### WHAT IS BEING ASKED
Leaving out every picture, please repeat exactly the line that contains "Given: Select the JA member avatar" and each line after it through the final line below.

### AVAILABLE DATA
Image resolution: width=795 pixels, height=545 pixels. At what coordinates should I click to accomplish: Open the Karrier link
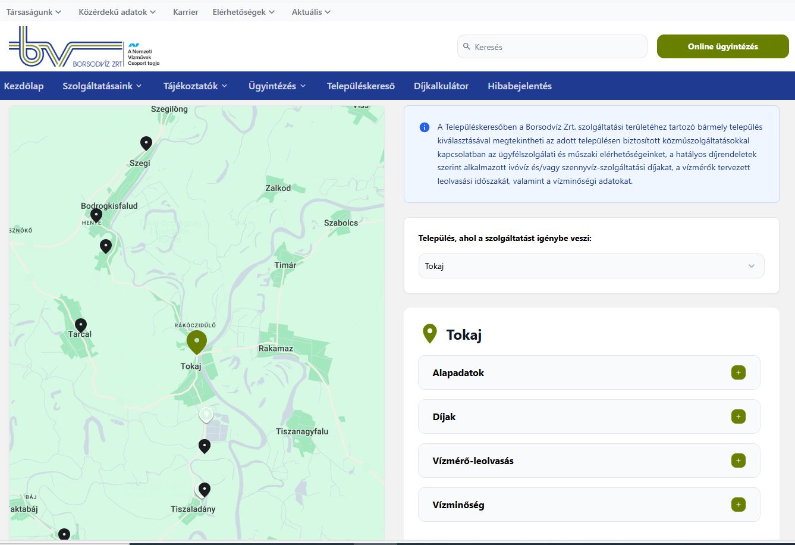(x=186, y=12)
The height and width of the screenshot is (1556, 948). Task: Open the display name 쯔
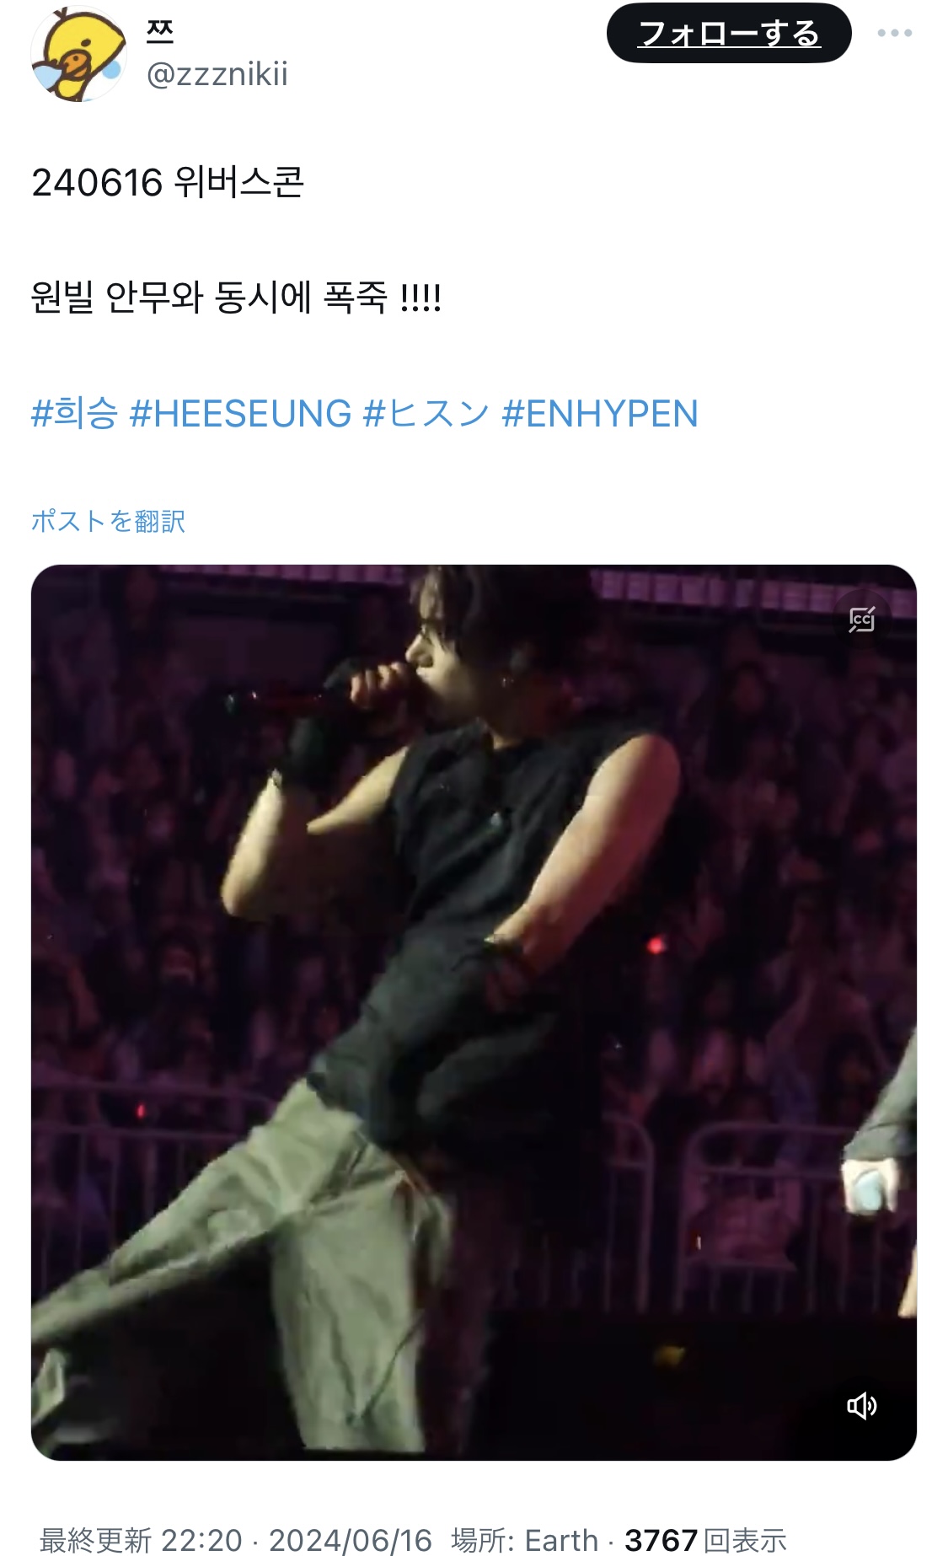tap(160, 32)
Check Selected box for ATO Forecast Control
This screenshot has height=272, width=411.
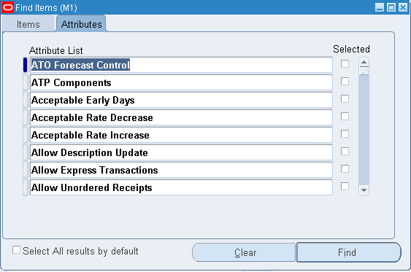point(345,64)
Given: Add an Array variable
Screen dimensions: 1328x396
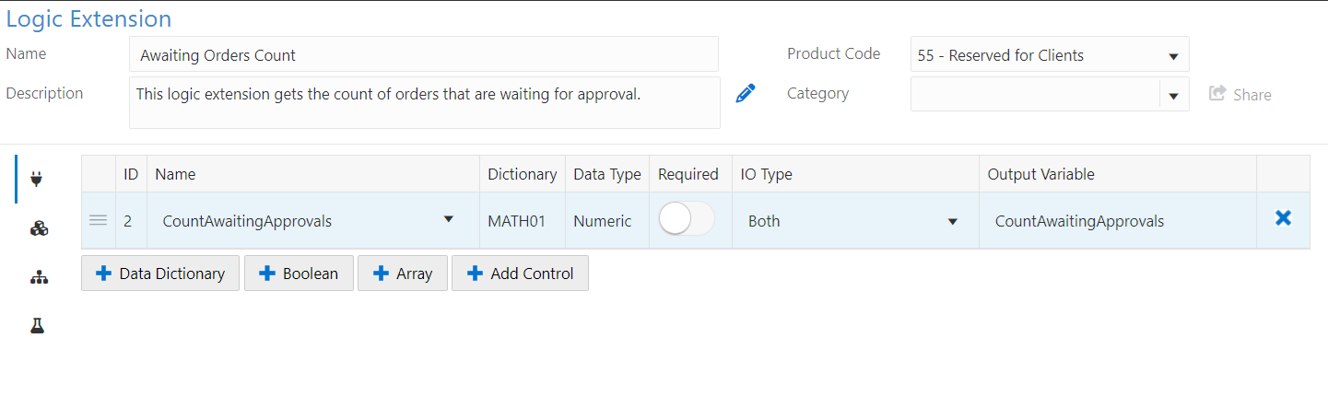Looking at the screenshot, I should point(402,274).
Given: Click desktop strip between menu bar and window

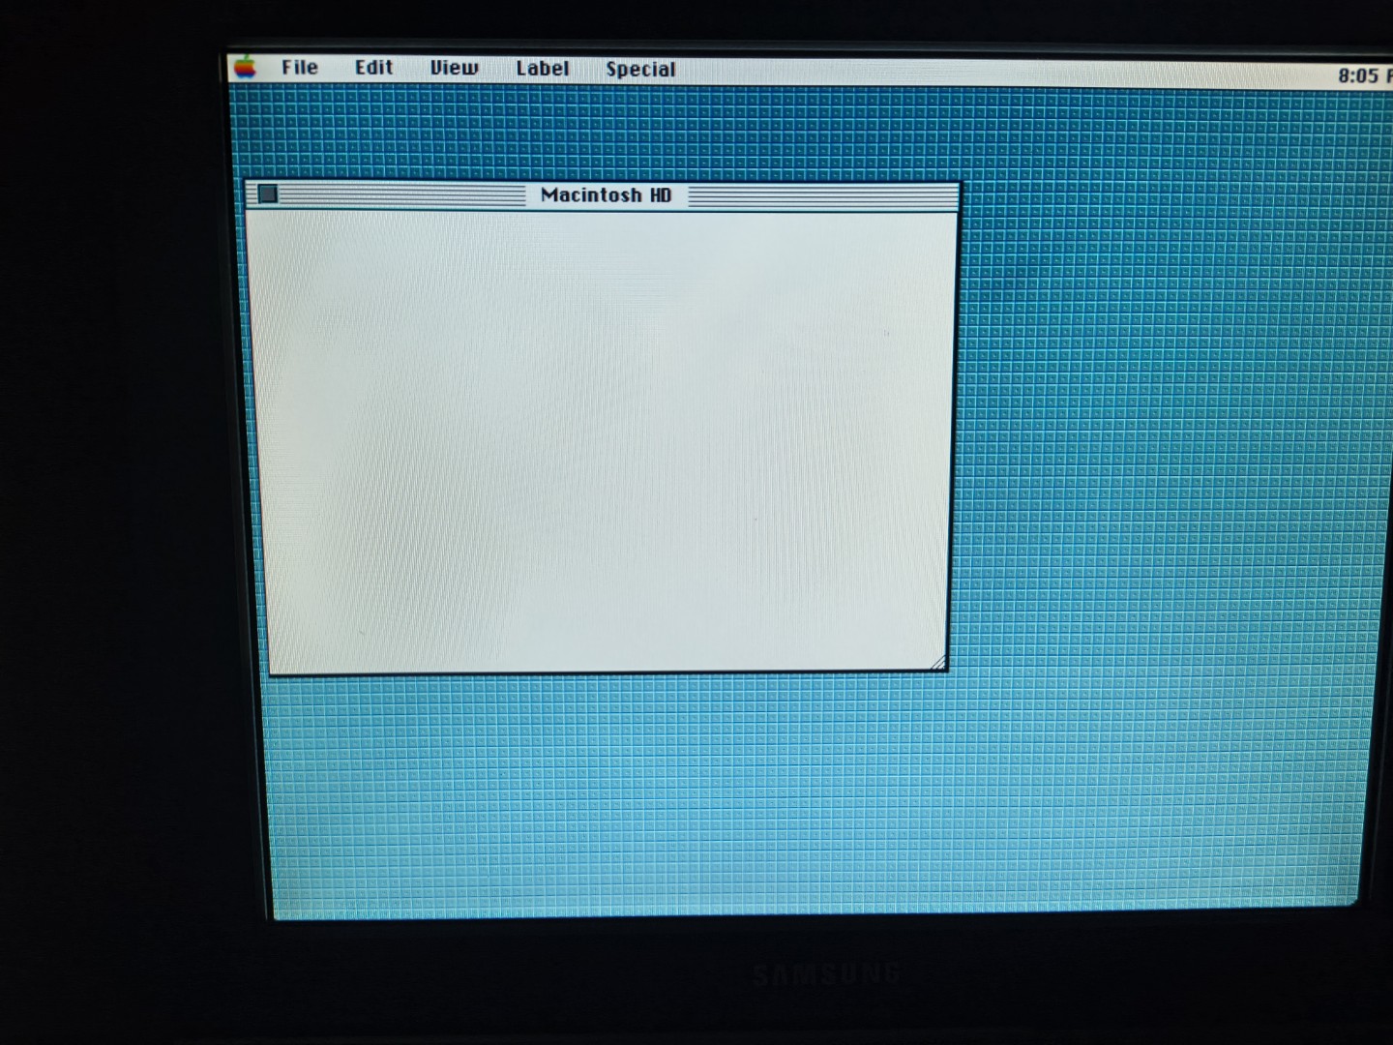Looking at the screenshot, I should point(600,135).
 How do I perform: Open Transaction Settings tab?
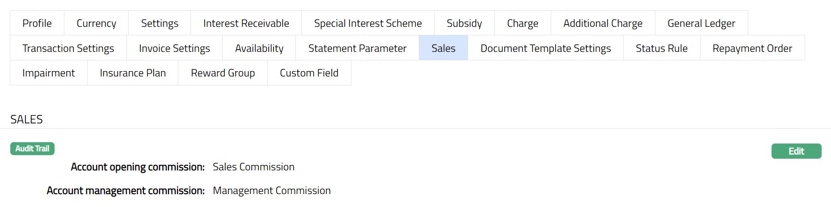(x=68, y=48)
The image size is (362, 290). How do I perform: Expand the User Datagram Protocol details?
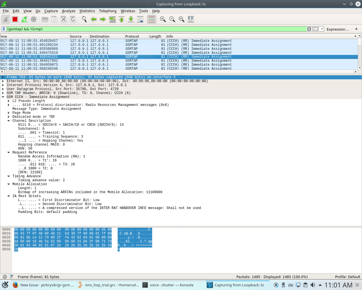pos(3,89)
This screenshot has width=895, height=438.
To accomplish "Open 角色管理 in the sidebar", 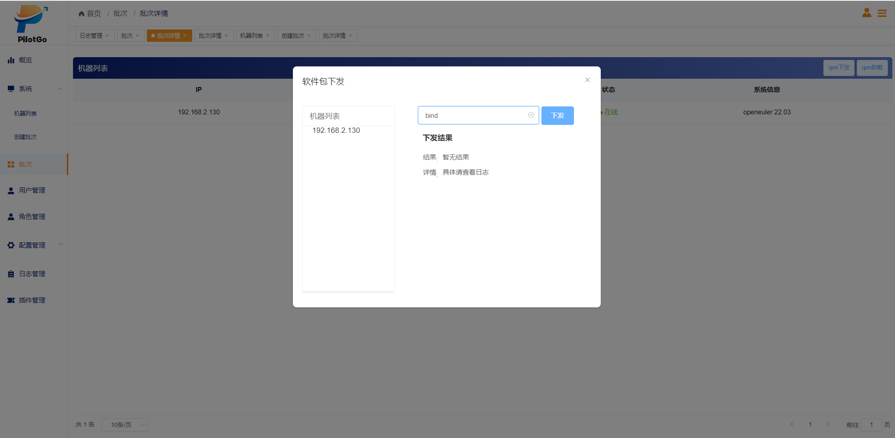I will 32,217.
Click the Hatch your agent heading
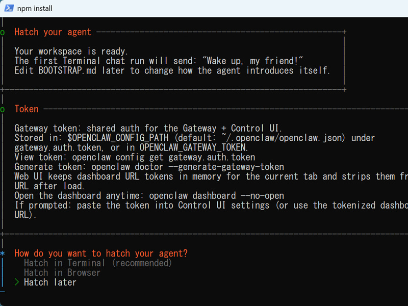 (53, 32)
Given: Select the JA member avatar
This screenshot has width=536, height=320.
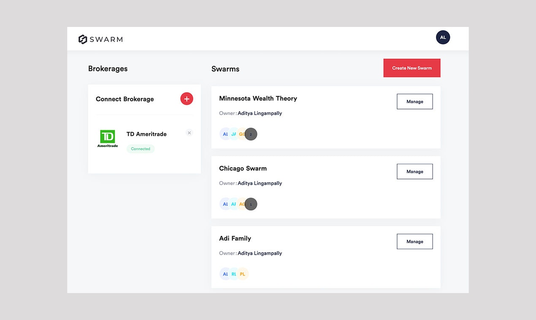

### ANSWER AREA
Given: Select the JA member avatar
This screenshot has width=536, height=320.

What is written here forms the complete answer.